Systematic evaluation of the microarray analysis pipeline

Paul Boutros
Morning Session, 3 September (11th MGED Meeting, 1-4 September, 2008)

Microarray data is analyzed with a pipeline of algorithms to remove non-biological sources of variability. 133, 056 analysis methods in bioconductor. Which steps of the pipeline are important?  Which alorithms work the best? What are the interactions, if any? Consider all possible analysis methods. Evaluate perfomance vs. gold-standard. Use a linear modeling approach: calculate a metric (e.g. AUC), fit an ANOVA, calculate percent variance explained (PVE). The PVE tells you how much of the variability is due to that step or set of variables you're considering.

Which steps of the pipeline matter?
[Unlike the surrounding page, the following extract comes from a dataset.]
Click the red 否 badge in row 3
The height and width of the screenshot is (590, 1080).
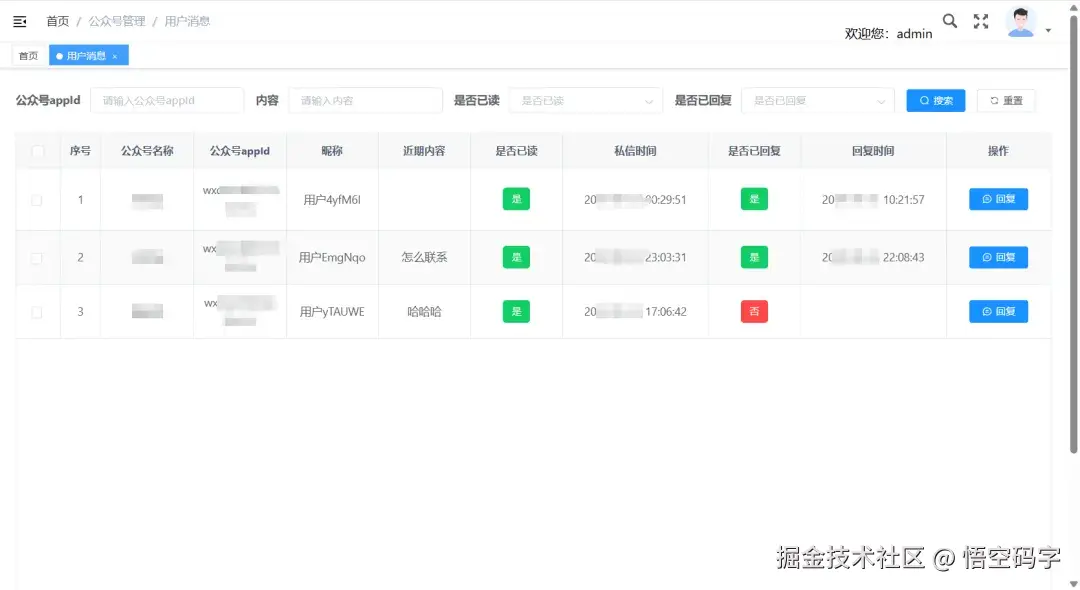[755, 311]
Only two steps accounted for 93% of the variability: WN (within-array normalization) and DF (differential testing). Do algorithms interact? The default assumption is that there has been no interactions. used 2nd-order ANOVA. There are large interactions: WN and BN (between-array normalization) greatly antagonize each other.
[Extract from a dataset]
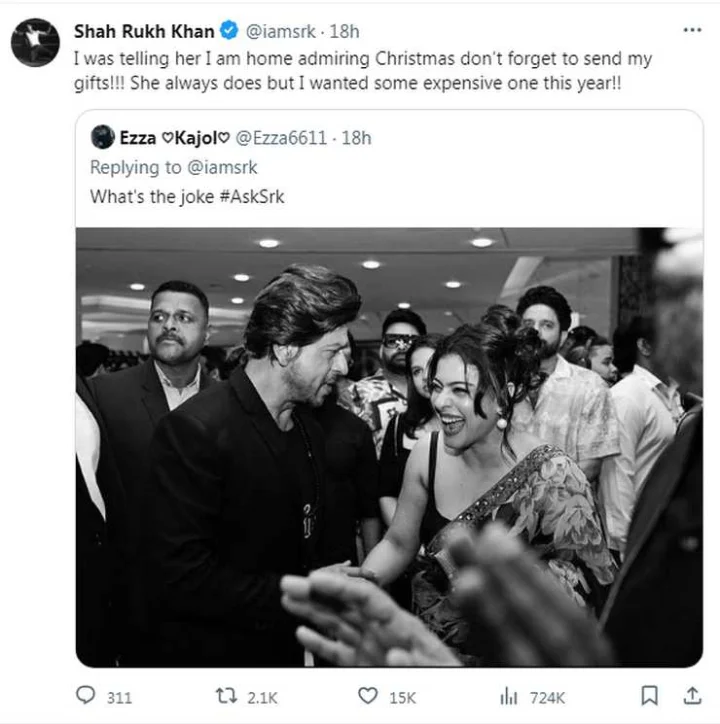Click the reply icon with 311 comments

(x=85, y=695)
They had 3 different test datasets. The results are the averages of the performances across those 3 datasets. 90% of the variability was accounted for by your choice of differential testing (DF) at the end. The rest of it was mostly to do with BG. RankProd algorithm performed best. Large interactions, as before: one example was NM (normalization method) and method for perfect-match mismatch adjustment (PM).

Which steps are important? Not all of them. Differential expression seems to be the driving factor (DF). Which worked best? Surprising result with minimal dataset dependence. Are there interactions among steps? Yes, so new algorithms should be evaluated "in context" instead of a static pipeline.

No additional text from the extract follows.